Data items:
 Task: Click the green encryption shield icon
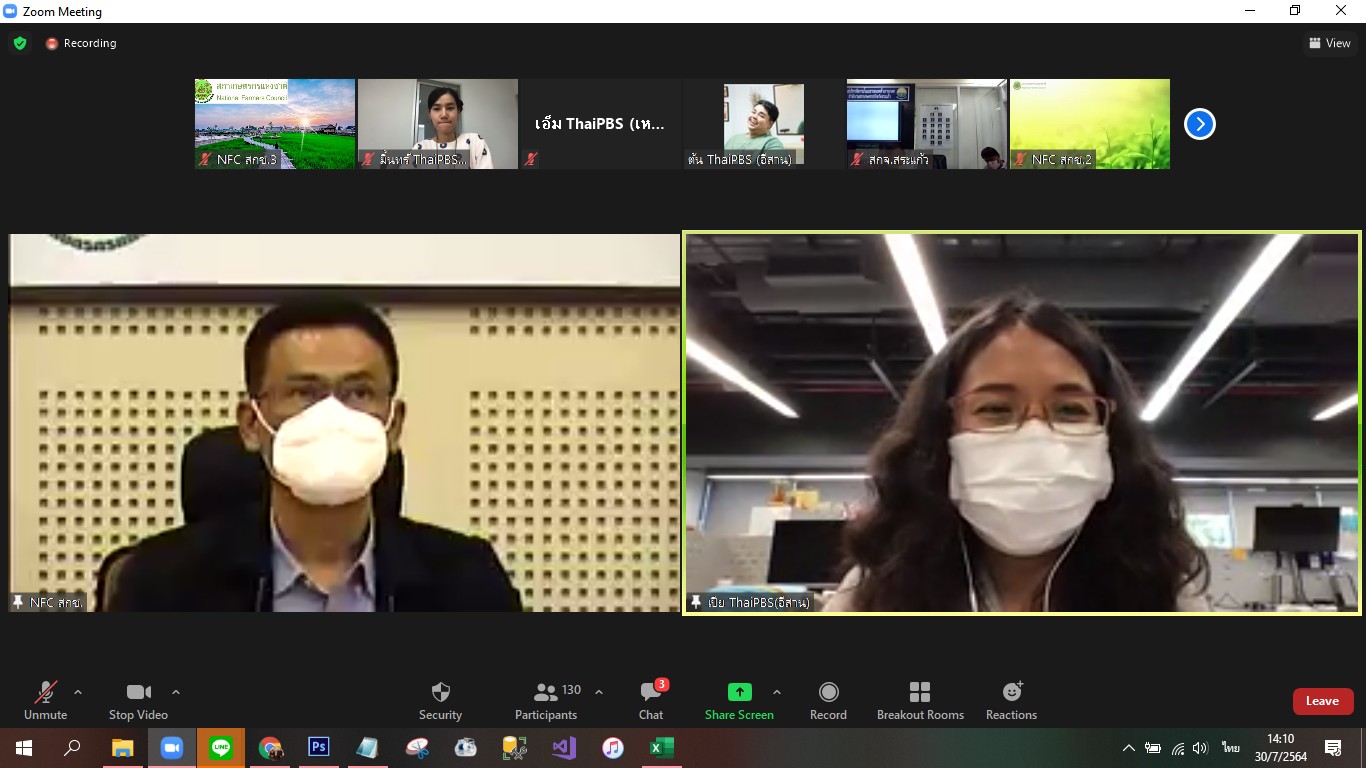[19, 43]
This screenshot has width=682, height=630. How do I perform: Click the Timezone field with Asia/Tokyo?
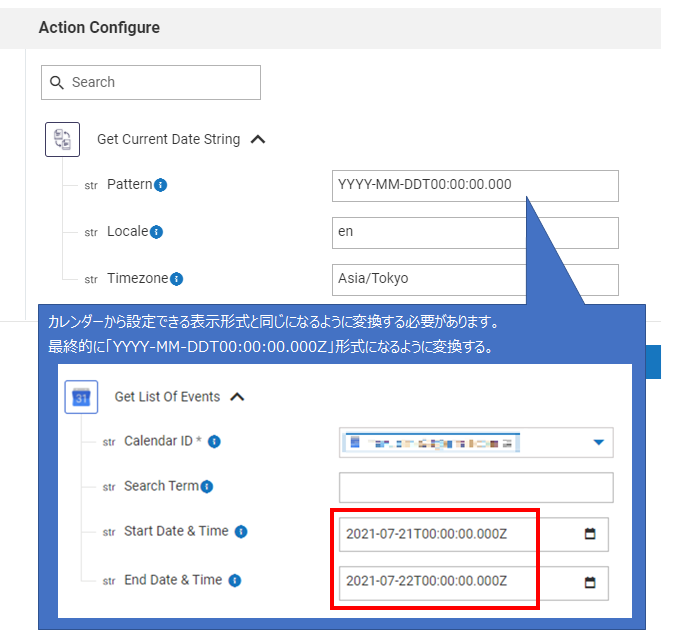[x=475, y=279]
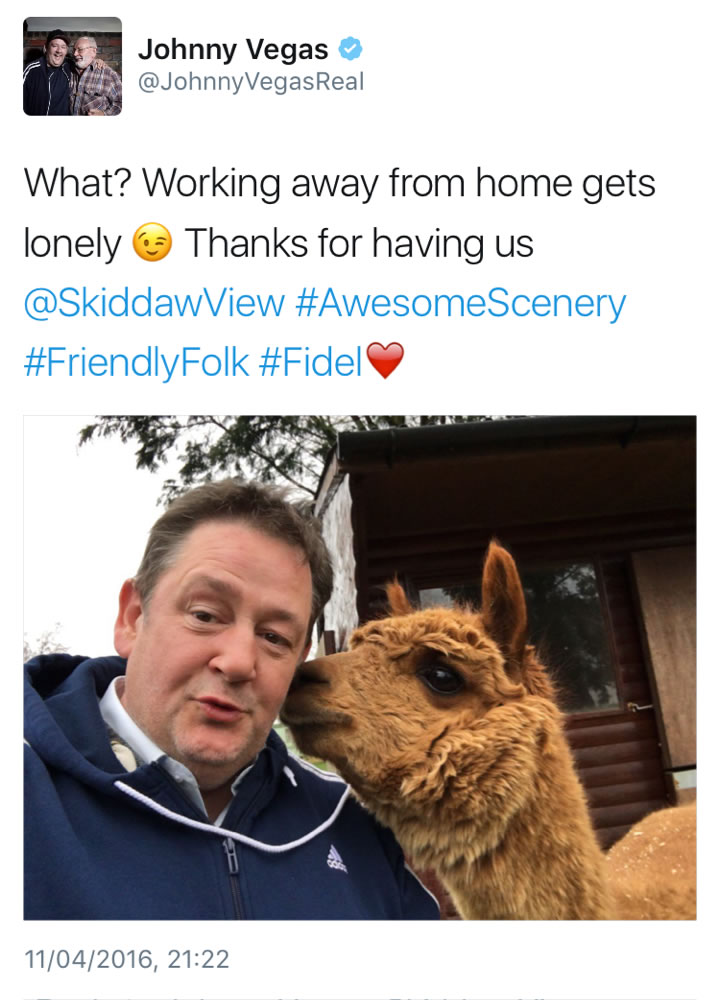Click the tweet timestamp 11/04/2016, 21:22

(126, 959)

▶ _What is expected_
Each line from the line containing "This screenshot has" through the last line above must be written out exactly, and every picture must be omitted.

▶ _Task answer_
This screenshot has width=682, height=630. How do I perform: Click the Timezone field with Asia/Tokyo?
[x=475, y=279]
Click the tweet timestamp 11/04/2016, 21:22

(126, 959)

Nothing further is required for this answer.